Hot dogs and cool cats

By Shepparton News

We all love our pets, and with some extra attention we can keep our furry friends comfortable during the hot summer months.

The Causeway Veterinary Clinic’s Dr Anna Richards said a clean water supply was vital and recommended having multiple sources so that if one is accidentally knocked over pets won’t be left without drinking water.

At least one bowl of water should be in the shade, so it doesn’t overheat. Fish ponds and swimming pools are not adequate water supplies as they contain chemicals and can be great environments for bacteria and parasites, potentially leading to gastrointestinal issues.

“As many pets spend large periods of time in the backyard, while we are at work or away from the property, it is important that we supply cover to protect them from the harsh environment. Cover may come in the form of shade from trees, a verandah or fernery,” Anna said.

Parasite prevention is important year-round but more-so in the warmer months when it’s the ideal breeding environment for fleas.

Fleas are the intermediate hosts for tapeworm, and mosquitos — which are more active in the summer — transmit heartworm so a regular worming regime should be maintained.

“While this area is not considered a ‘tick area’ during summer we often travel,” Anna said.

“Coastal areas can be tick hot spots — for example, coastal NSW — and for this reason you may need to consider putting your pet on tick prevention before heading off on holidays.”

Flies and mosquitoes can cause irritation to our pets, and there are different repellent products available — but seek professional advice to select the right product.

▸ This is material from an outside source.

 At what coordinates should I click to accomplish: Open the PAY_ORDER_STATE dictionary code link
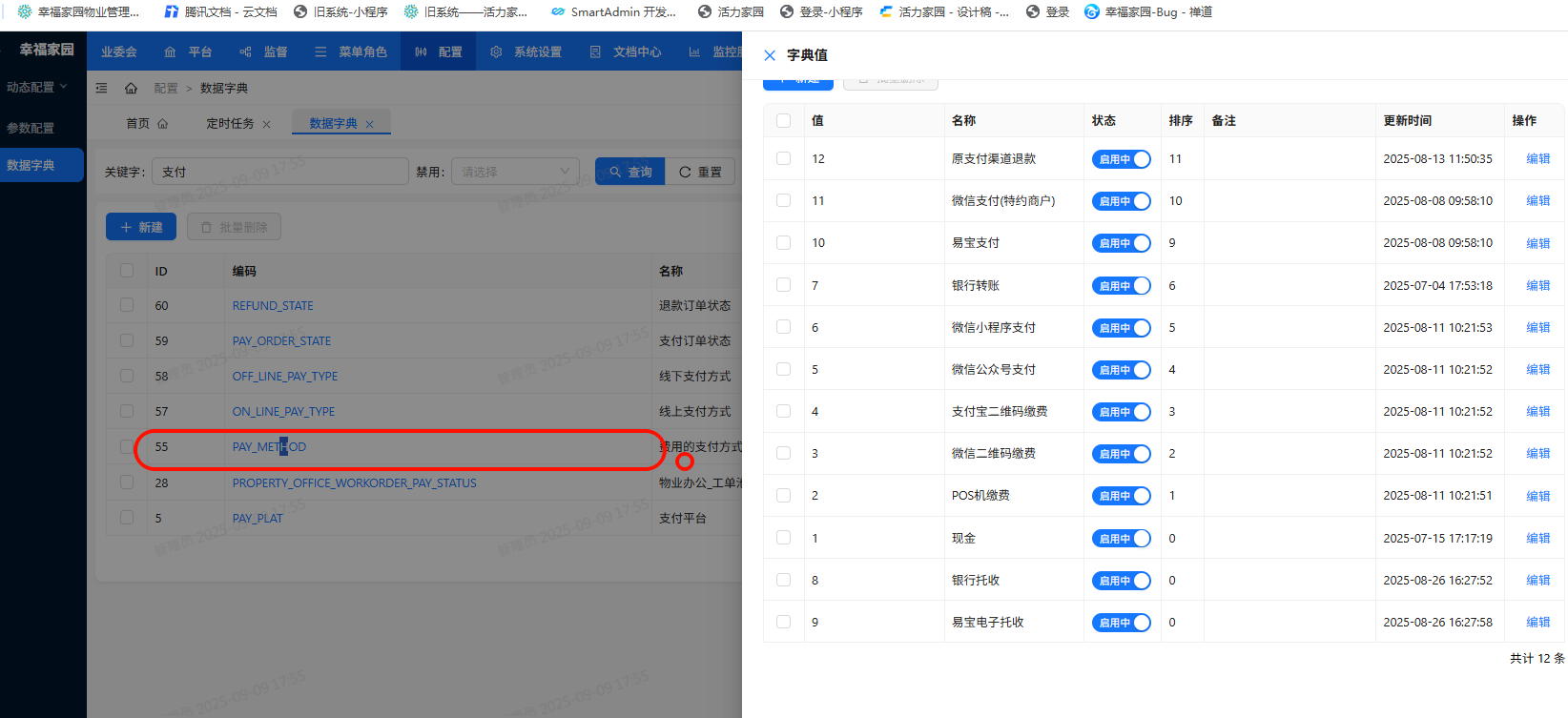coord(281,341)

The incidence of animals presenting to vets with snakebite and heat stroke rises along with the temperature, so recognising symptoms and acting quickly can be the difference between survival and disaster.

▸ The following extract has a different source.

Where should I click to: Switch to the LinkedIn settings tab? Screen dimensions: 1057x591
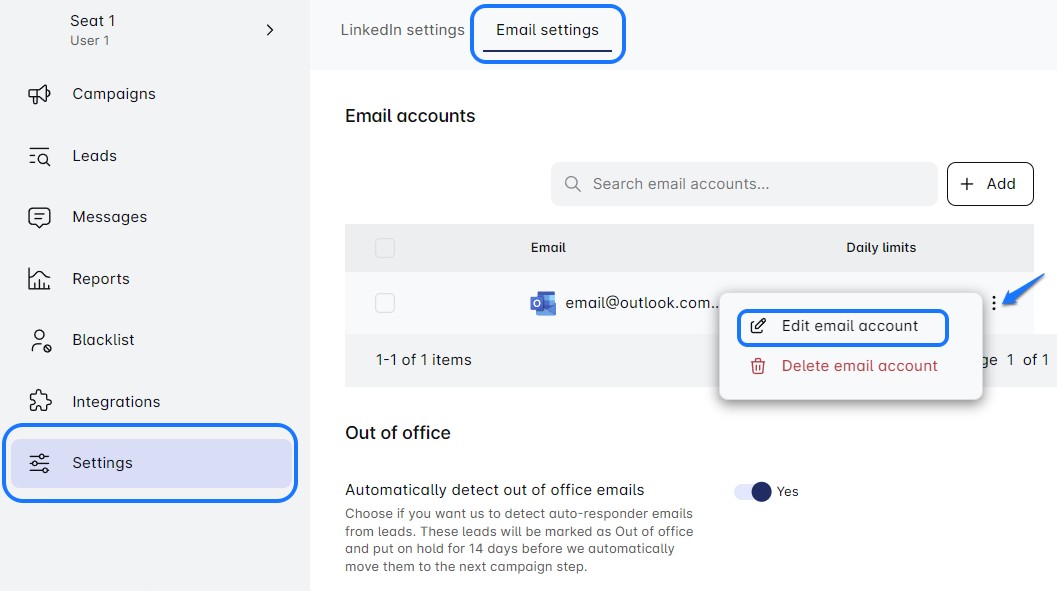click(x=402, y=30)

“Symptoms of snake bite are variable and dependent on the type of snake, species of animal bitten, amount of venom and the time between envenomation and presentation,” Anna said.

“A pet that has been bitten by a snake may salivate, vomit, stagger, appear blind (due to dilation of the pupils), urinate blood and appear extremely lethargic.”

Walking pets in the cool of the morning is ideal, and care should be taken to avoid concrete, bitumen and even artificial turf as these surfaces can burn your pet’s feet.

Some dog and cat breeds require regular grooming, and this may involve clipping the coat to avoid overheating and matting, and to prevent grass seed abscess formations and other skin conditions.

“This will vary largely on the individual breed and coat length; for further information talk to your local veterinarian or a reputable dog groomer,” Anna said.

Lastly, animal-friendly sunscreen may help protect pale-skinned pets, particularly those lacking pigment over the nose and on the ears.

Care should be taken around the eyes and if the animal has any additional skin issues, and human preparations may irritate our furry friends.